Hoje tem goiabada? Tem sim, senhor. E a moça na janela? Tem cara
de panela.
E a negra no portão? Tem cara de tição.
E o palhaço, o que é? É ladrão de muié.
Ó raio, ó sol, suspende a lua!
Viva o palhaço que está na rua.
Minha infância
foi recheada de poesia e circo. A poesia pelo meu pai e o circo porque
era uma das únicas manifestações artísticas
que chegavam ao interior. Sim, também havia o cinema e a música.
Mas a chegada de um circo numa pequena cidade era uma transformação
total. Lembro-me da euforia, do movimento: o desfile de chegada, a lona
sendo erguida, o convite feito pelos artistas em todos os cantos. O nosso
cotidiano modificava, o assunto do momento passava a ser o circo e suas
histórias... A do casal de domadores recém-casados que haviam
sido atacados pelos leões, das pessoas que fugiam com o circo,
dos meninos que corajosamente furavam a lona. E todos queriam ver o maior
espetáculo da terra. Pelo menos daquela nossa pequena terra.
Nas funções, as atrações de sempre, mas se
eu pudesse ia todos os dias. Os palhaços, o táxi maluco,
os trapezistas, os malabaristas e equilibristas, a contorcionista, o atirador
de facas, os animais, a bandinha, o globo da morte, as mulheres com roupas
ousadas e sensuais. E na segunda parte o circo-teatro. Encantava-me com
aqueles dramas e comédias: Sansão e Dalila, O Homem Que
Nasceu Duas Vezes, Lágrimas de Homem, Mestiça, E o Céu
Uniu Dois Corações... Dos circos da minha infância
lembro-me do Circo Robatini, Circo Teatro Irmãos Almeida, Circo
Teatro Universo, Circo Teatro Rosário, Circo Teatro Novo Mundo
e, talvez o mais famoso de todos, Circo Teatro Guaraciaba.

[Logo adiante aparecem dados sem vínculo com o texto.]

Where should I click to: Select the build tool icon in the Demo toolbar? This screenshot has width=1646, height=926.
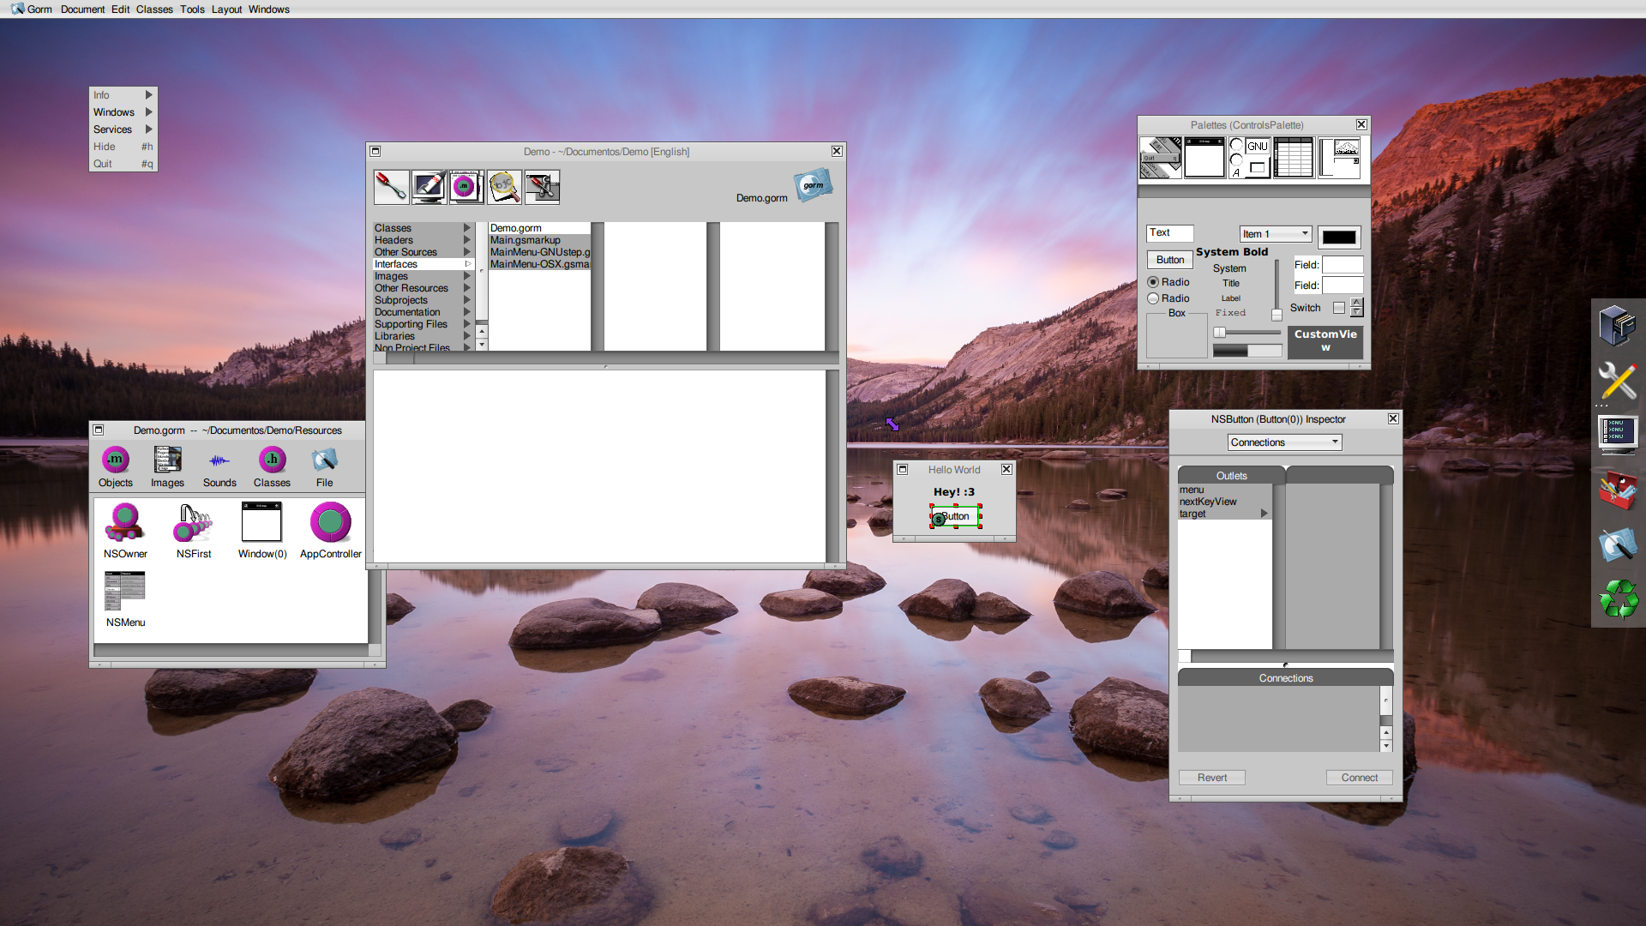coord(391,187)
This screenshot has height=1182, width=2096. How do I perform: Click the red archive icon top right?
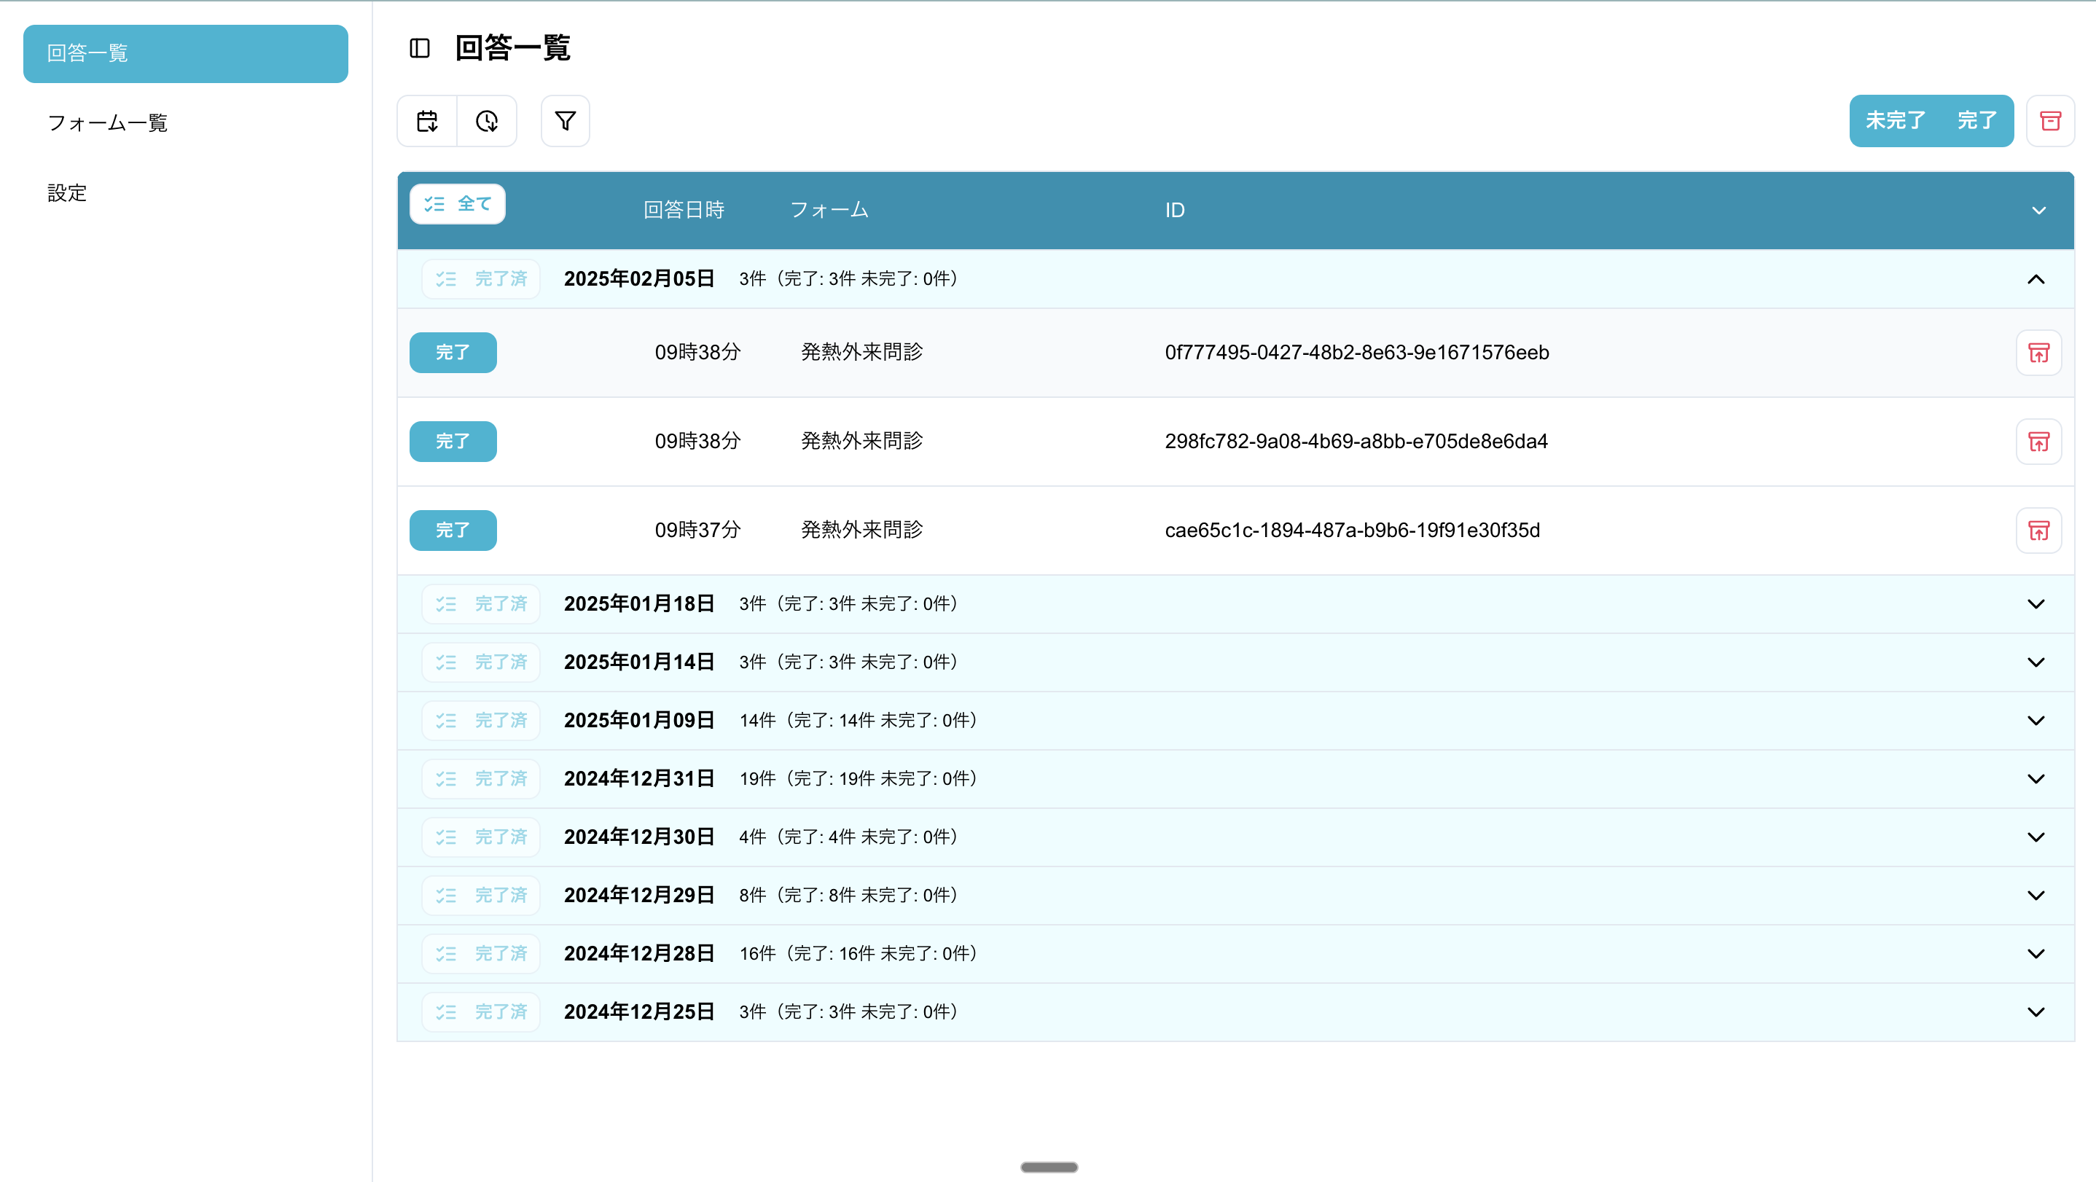(x=2050, y=121)
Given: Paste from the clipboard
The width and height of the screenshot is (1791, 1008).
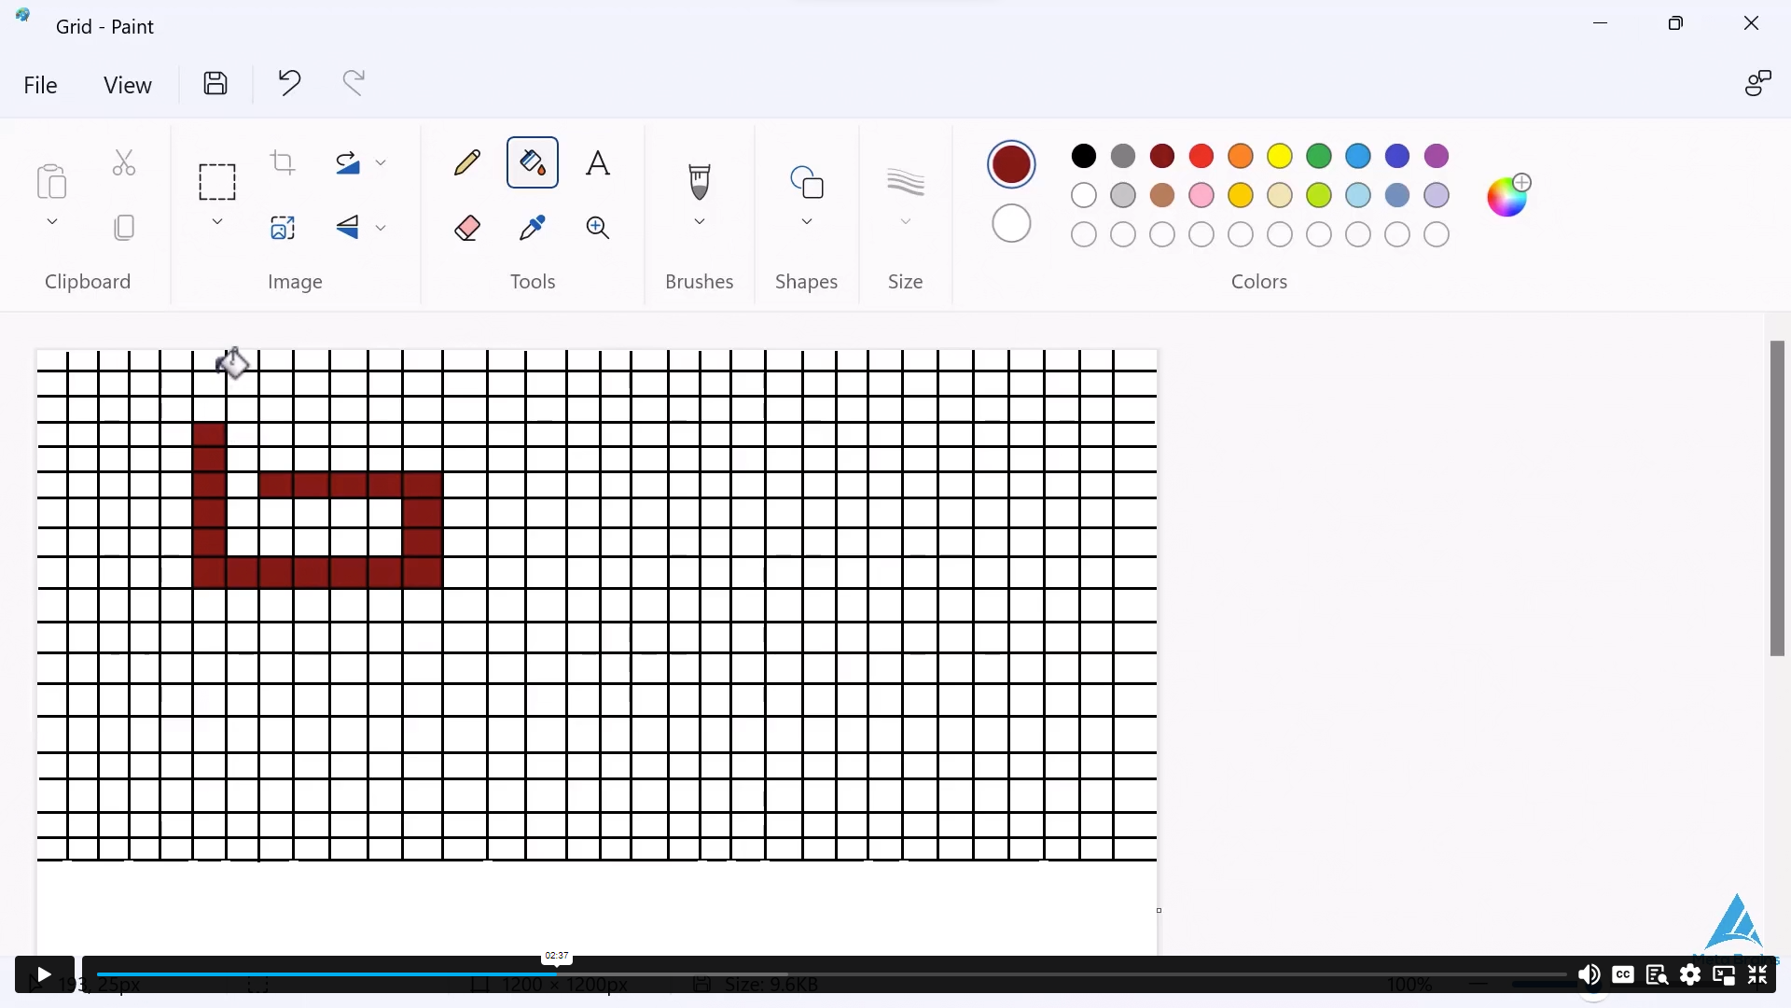Looking at the screenshot, I should click(51, 183).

O tempo passou, as mudanças vieram, mas o circo sempre esteve presente
em minha vida. Já não era a mesma emoção da
infância, como não era a mesma cidade. Mas o fascínio
sempre foi o mesmo. Morei em muitos lugares e, sempre que havia um circo,
lá estava eu. Na hora de escolher minha profissão, não
por acaso, fui estudar artes cênicas.
No entanto, foi através do Sesc que tive o privilégio de
me aproximar mais do circo e seus artistas. Primeiro, em Campinas, primeira
unidade em que trabalhei e na qual conheci de perto o novo circo francês.
Realizamos na cidade, com enorme sucesso, apresentações
do Les Art Sauts, com seu caminhão-trapézio encantador,
do Que-Cir-Que, com um banho de técnica e criatividade, e da trupe
de Jérome Thomas, que reescreveu a arte dos malabares.
Em 1997, por ocasião do centenário de nascimento do palhaço
Piolin, um dos mais expressivos palhaços do país, coordenei
o projeto Sua Majestade o Circo, que, numa lona montada no Teatro de Arena
do Centro de Convivência Cultural, reuniu durante três semanas
o circo tradicional e a nova geração do circo brasileiro.
Já em São Paulo, em janeiro de 2002, realizamos também
o Circo-Cine-Teatro Sesc Belenzinho, sob uma grande lona armada na praça
central da unidade, arquibancadas para 500 pessoas, picadeiro e palco,
onde aconteceram espetáculos de circo-teatro, exibições
de filmes comentados, espetáculos circenses para crianças,
espetáculos de circo tradicional e de circo contemporâneo,
além de diversas oficinas das técnicas circenses.
Hoje, por mais que se fale que o circo está acabando, que só
sobreviverão os grandes circos, a arte circense tem se fortalecido
muito e sobrevive também fora do picadeiro. A nova geração,
que surgiu nas últimas décadas em vários países,
com a denominação de circo contemporâneo ou novo circo,
que nem sempre são oriundos de famílias circenses, faz escola
de circo, estuda, cria uma nova forma dessa arte, unindo técnicas
do circo com outras artes. Temos no Brasil inúmeros grupos que
surgiram e pertencem a essa geração, que revitalizam o circo.
Já há alguns anos, artistas de vários grupos brasileiros
vêm sendo contratados para trabalhar no Cirque du Soleil, o circo
canadense considerado um dos melhores do mundo.
É por isso e por muito mais que podemos afirmar, com toda alegria,
que hoje tem espetáculo sim, senhor!